We met for a talk just prior to him taking the stage for a Q&A with billionaire businessman Edgar Bronfman Jr. before 300 international entrepreneurs at the Endeavor retreat at Doral Arrowwood in Purchase.

Lubetzky apparently lives by what he writes, as in his new book, “Do the KIND Thing,” with a subtitle “Think Boundlessly, Work Purposefully, Live Passionately.” (Ballantine Books)

Before creating KIND Healthy Snacks, the self-effacing, Mexican-born businessman — who describes his voice and idiom-skewing language as similar to that of Desi Arnaz’s character, Ricky Ricardo — took the much stepped-on “Think locally, act globally” slogan to a new plateau.

After earning his law degree in 1993 from Stanford University, Lubetzky received a Haas Koshland Fellowship to address legislative ways of creating joint ventures among Arabs and Israelis. His research culminated in “Incentives for Peace and Profits: Federal Legislation to Encourage U.S. Enterprises to Invest in Arab-Israeli Joint Ventures.”

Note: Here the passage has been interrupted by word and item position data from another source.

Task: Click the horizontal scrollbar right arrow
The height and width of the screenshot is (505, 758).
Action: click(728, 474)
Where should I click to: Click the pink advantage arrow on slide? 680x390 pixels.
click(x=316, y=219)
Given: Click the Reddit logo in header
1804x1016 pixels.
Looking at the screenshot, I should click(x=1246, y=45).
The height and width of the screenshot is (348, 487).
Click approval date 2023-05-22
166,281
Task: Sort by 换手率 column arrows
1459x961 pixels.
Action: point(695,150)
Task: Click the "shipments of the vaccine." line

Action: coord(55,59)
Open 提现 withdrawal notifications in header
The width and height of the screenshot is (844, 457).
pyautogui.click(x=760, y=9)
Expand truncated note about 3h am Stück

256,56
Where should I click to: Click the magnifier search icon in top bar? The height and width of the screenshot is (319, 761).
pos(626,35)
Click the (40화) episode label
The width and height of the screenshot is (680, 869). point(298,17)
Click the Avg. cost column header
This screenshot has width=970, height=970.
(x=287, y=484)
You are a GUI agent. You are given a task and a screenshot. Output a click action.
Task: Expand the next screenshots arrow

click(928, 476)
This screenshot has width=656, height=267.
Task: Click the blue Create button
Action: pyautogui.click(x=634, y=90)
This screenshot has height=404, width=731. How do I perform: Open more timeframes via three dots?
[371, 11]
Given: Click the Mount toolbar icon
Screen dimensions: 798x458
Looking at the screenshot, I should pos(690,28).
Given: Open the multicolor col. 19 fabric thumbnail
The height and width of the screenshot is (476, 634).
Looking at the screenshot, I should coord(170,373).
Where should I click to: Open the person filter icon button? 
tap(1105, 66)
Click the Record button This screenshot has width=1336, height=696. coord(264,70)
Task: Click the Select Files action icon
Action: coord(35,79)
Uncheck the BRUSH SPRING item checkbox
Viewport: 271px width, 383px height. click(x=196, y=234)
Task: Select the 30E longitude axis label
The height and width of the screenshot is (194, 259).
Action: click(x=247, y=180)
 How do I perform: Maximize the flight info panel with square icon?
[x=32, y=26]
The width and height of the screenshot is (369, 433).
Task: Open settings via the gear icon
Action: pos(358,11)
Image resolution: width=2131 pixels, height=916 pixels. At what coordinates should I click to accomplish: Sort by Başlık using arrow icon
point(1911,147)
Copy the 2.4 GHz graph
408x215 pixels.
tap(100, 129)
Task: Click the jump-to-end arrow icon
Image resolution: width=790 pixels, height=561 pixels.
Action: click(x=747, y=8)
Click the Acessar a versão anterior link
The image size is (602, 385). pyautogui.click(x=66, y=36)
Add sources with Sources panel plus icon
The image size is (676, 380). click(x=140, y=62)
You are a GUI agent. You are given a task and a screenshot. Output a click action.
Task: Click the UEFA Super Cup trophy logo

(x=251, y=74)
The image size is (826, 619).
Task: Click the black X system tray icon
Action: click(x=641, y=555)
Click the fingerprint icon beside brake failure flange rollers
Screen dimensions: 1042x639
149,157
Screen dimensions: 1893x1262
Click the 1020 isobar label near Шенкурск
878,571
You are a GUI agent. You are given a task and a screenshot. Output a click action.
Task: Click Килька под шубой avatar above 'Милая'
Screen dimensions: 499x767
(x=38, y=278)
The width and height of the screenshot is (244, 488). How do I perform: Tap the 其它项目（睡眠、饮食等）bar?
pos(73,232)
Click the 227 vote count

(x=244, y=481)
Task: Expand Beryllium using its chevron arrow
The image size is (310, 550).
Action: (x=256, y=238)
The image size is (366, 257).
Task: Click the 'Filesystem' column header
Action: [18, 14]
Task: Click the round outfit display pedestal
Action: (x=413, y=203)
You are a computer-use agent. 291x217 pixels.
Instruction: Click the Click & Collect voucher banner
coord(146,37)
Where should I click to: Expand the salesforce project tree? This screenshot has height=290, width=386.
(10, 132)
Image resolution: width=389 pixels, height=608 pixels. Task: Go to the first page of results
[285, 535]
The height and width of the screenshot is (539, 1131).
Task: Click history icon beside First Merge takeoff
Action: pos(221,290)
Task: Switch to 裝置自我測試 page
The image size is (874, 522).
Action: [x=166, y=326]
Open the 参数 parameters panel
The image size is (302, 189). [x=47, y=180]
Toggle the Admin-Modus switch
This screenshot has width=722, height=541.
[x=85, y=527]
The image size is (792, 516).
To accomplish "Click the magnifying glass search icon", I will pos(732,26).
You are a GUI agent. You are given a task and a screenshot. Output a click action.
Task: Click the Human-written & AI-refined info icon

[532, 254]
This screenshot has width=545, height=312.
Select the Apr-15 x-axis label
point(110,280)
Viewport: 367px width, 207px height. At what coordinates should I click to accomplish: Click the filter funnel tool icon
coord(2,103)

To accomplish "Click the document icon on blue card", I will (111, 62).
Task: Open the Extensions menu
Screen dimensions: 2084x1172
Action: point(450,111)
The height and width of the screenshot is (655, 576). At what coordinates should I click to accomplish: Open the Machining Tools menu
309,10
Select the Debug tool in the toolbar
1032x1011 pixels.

While holed up in his apartment in Tel Aviv doing the research for the paper, hunger got the best of him so he headed down to the grocery story and bought a jar of sundried tomato spread — an item not known to American consumers back then. He spread it on pita bread, wolfed it down and wanted more. But alas the manufacturer went bankrupt and there was no more to be found. Undeterred, Lubetzky tracked down the Israeli manufacturer who had imported the tomatoes from Italy and the glass jars from Portugal and convinced the man to create a new manufacturing paradigm that not just created new business partners but shattered geopolitical walls.

Jars would soon be coming from Egypt, sundried tomatoes from Turkey and olive oil from Palestinian farmers.

Seeking economic cooperation across tense, ethnically charged borders provided a foundation in 1994 for PeaceWorks Inc., what Lubetzky calls a “not-only-for-profit” business corporation that seeks peace as well as profit.

Lubetzky more than ably proved his thesis, turning the theory into real-life practice. He returned to the United States, abandoned his nascent law career and dove headfirst into marketing the spread, named  “Moshe & Ali’s.” However, mistakes and miscues followed — leaky jars and poor price points. But he overcame the lows to reach the highs the company he created in 2003 is now experiencing.


Offstage, as his young son plays, we talk about the book. About midway he writes about how his company tries to let food keep its soul. But, I say, the book is also about Lubetzky baring his soul.

“I really wanted to make sure the book was very transparent and very authentic and it highlighted my failures even more than my successes, because I think you have better chances to learn from those than from just the successes. The failures highlight what you should do differently so it helps you point out those lessons,” he says.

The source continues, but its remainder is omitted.